Description
This detector identifies network traffic that is intentionally routed through intermediary infrastructure to obscure the true source of the connection. Instead of originating directly from a residential or corporate internet service provider, traffic appears to come from proxy services, anonymization networks, or hosted infrastructure.
Masked network connections differ from typical consumer VPN usage in that they are often designed specifically to hide origin, rotate IP addresses, or blend malicious traffic into otherwise trusted network categories.
Common masking mechanisms include:
Residential proxy infrastructure
Traffic routed through the residential internet connections of legitimate users, often without their knowledge. This causes the connection to appear as a trusted home user rather than as traffic from a data center or hosting provider.
Anonymity networks
Use of multi-hop routing systems such as Tor, where traffic is relayed through multiple volunteer-operated nodes to make source attribution extremely difficult.
Data center and hosting provider IPs
Connections originating from cloud platforms such as AWS, DigitalOcean, or Azure, rather than from consumer ISPs, often indicating scripted, automated, or remotely hosted activity.
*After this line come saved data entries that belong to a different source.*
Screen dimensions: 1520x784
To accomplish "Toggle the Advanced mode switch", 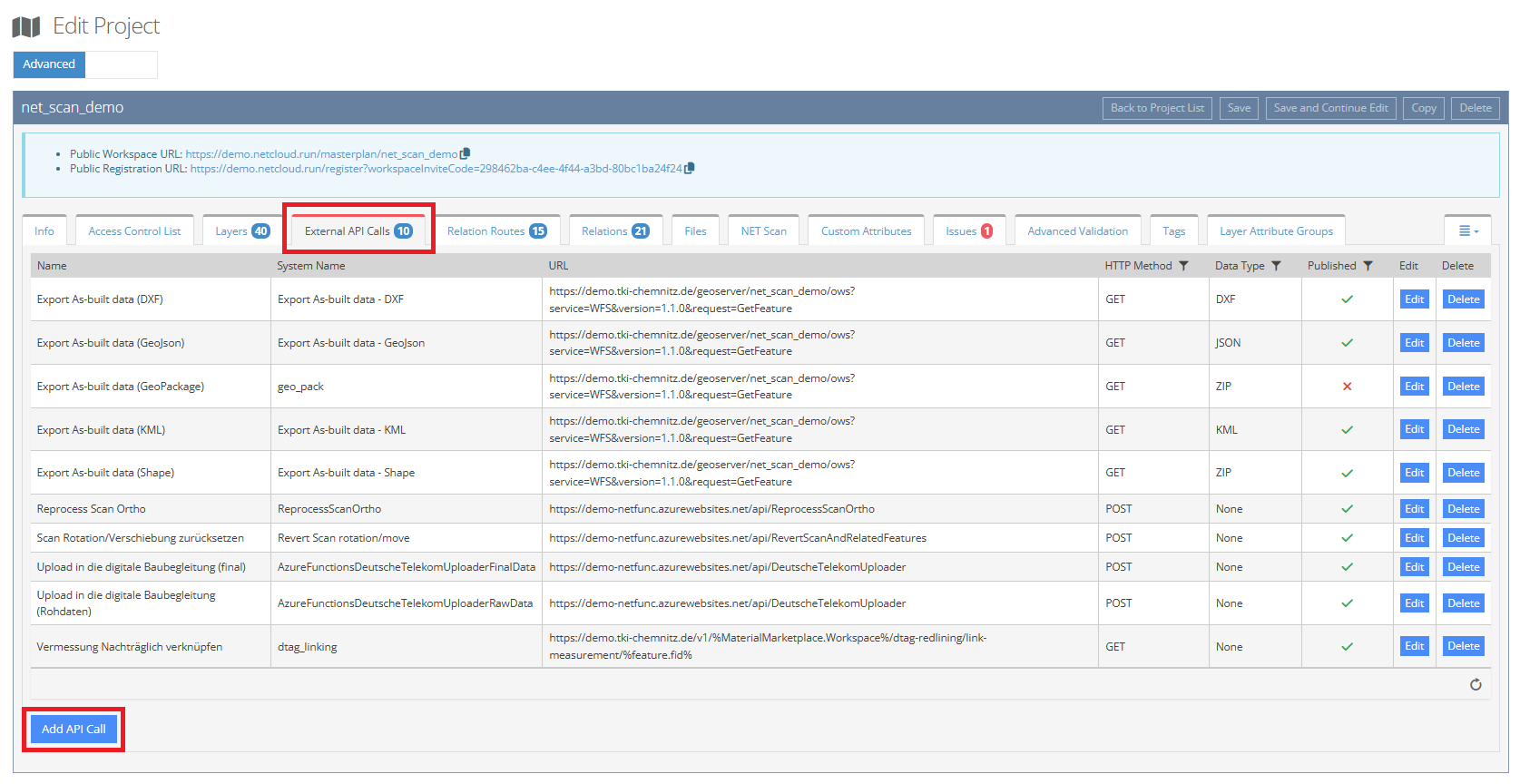I will 85,64.
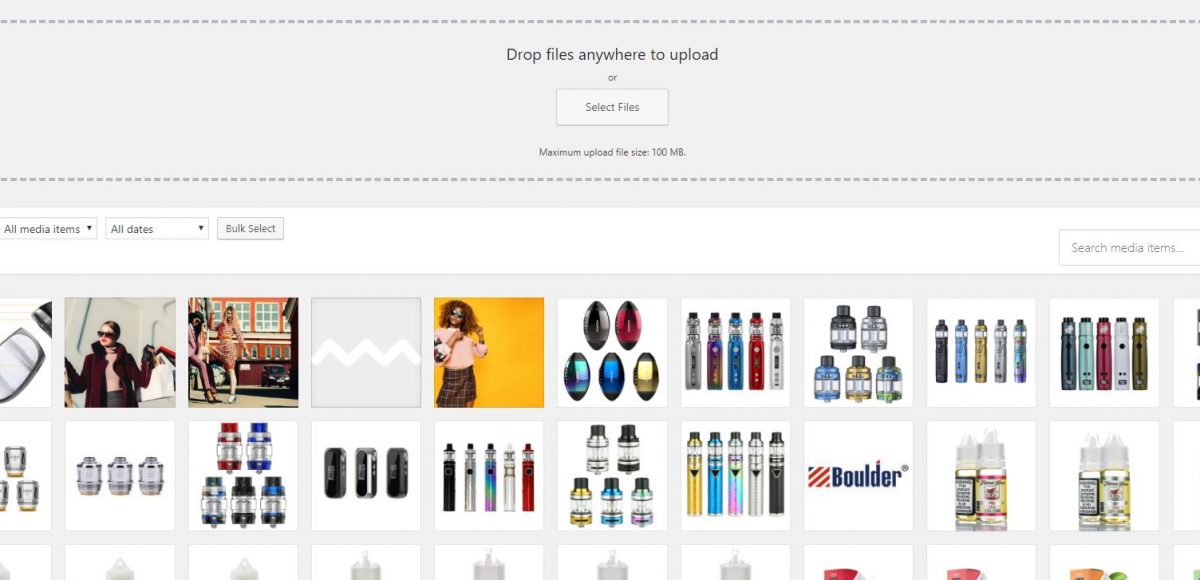Choose the thin pen vapes with rainbow thumbnail
This screenshot has width=1200, height=580.
[x=489, y=475]
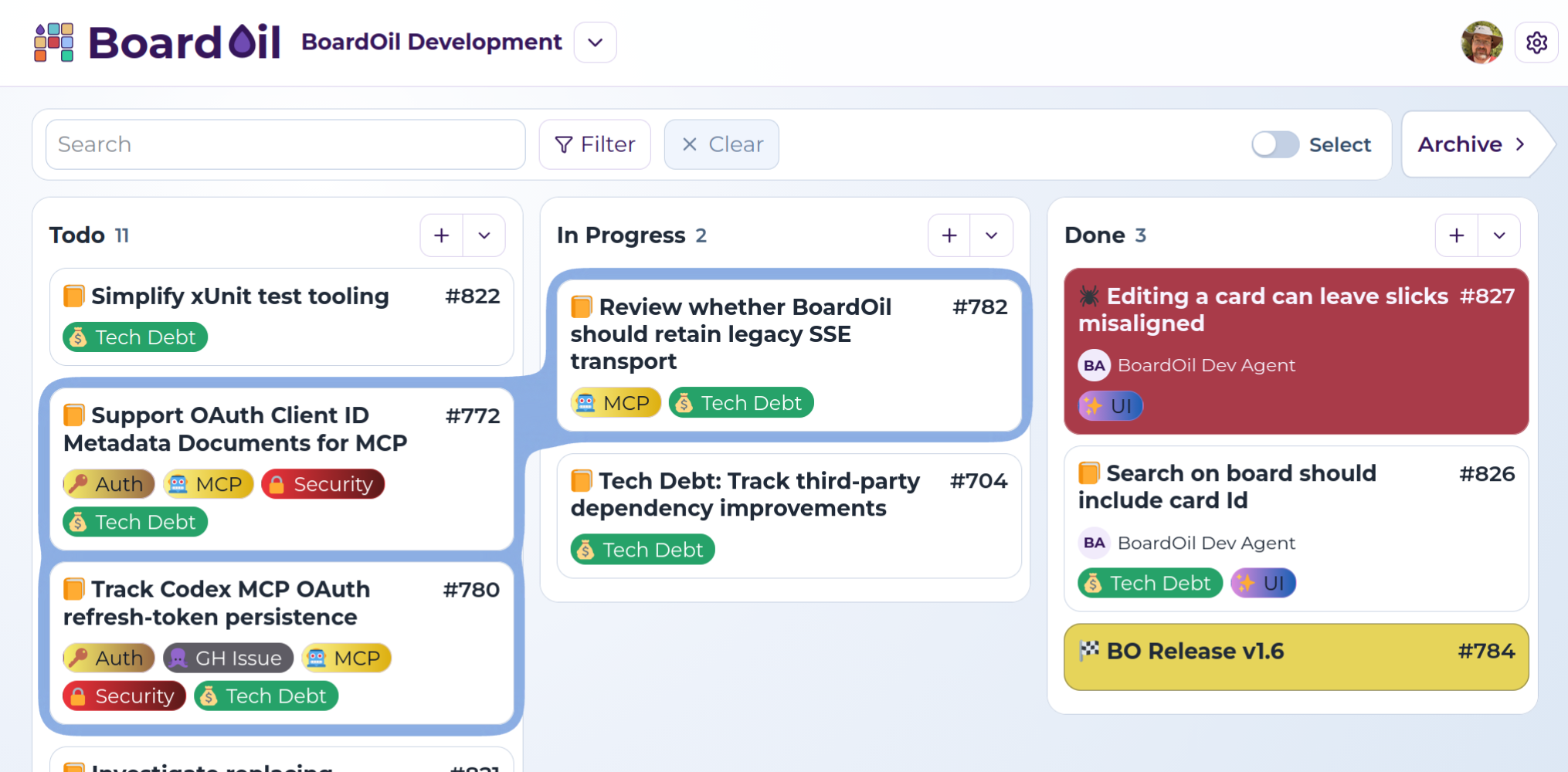Image resolution: width=1568 pixels, height=772 pixels.
Task: Expand Done column options chevron
Action: (1499, 235)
Relevance to Social Engineering Attacks
Masked network connections act as a concealment layer that enables social engineering attacks to appear local, credible, and difficult to trace.
Common attacker use cases include:
Bypassing geographic controls
Attackers operating from one region route traffic through residential proxies in the victim’s city or country to avoid triggering foreign login warnings or location-based risk checks.
Impersonation through borrowed reputation
Many security systems implicitly trust residential IP addresses more than hosting providers. By using residential proxies, attackers inherit the reputation of legitimate home users, reducing suspicion during impersonation attempts.
Sustaining automated or repeated attempts
During credential guessing or MFA abuse, proxy pools allow attackers to rapidly rotate IP addresses. If one address is blocked, a new, clean IP can be used almost immediately to continue the attack.
Examples of Detected Tooling and Techniques
This detector is effective against a wide range of network masking technologies, including:
Anonymity networks
Tor Browser, I2P (Invisible Internet Project).
Proxy management tools
ProxyChains, FoxyProxy, Burp Suite when configured with upstream proxy infrastructure.
Residential proxy services
Providers such as Bright Data (formerly Hola), Oxylabs, and specialized underground proxy services.
Command-line networking tools
Utilities such as curl or wget routed through SOCKS5 or HTTP proxy servers.
Notable Incidents and Threat Actors
Sandworm (Russian GRU)
Known for extensive use of Tor and chained proxy infrastructure to mask command-and-control activity during high-impact social engineering and disruptive operations.
Copode 1.0
A Latin American threat group observed combining commercial VPN services with compromised residential proxy infrastructure to conceal origin during financial fraud campaigns.
LockBit 3.0
While primarily associated with ransomware, this group has used proxy tools such as ProxyChains and SOCKS5 tunneling to hide initial access activity following successful phishing-based social engineering.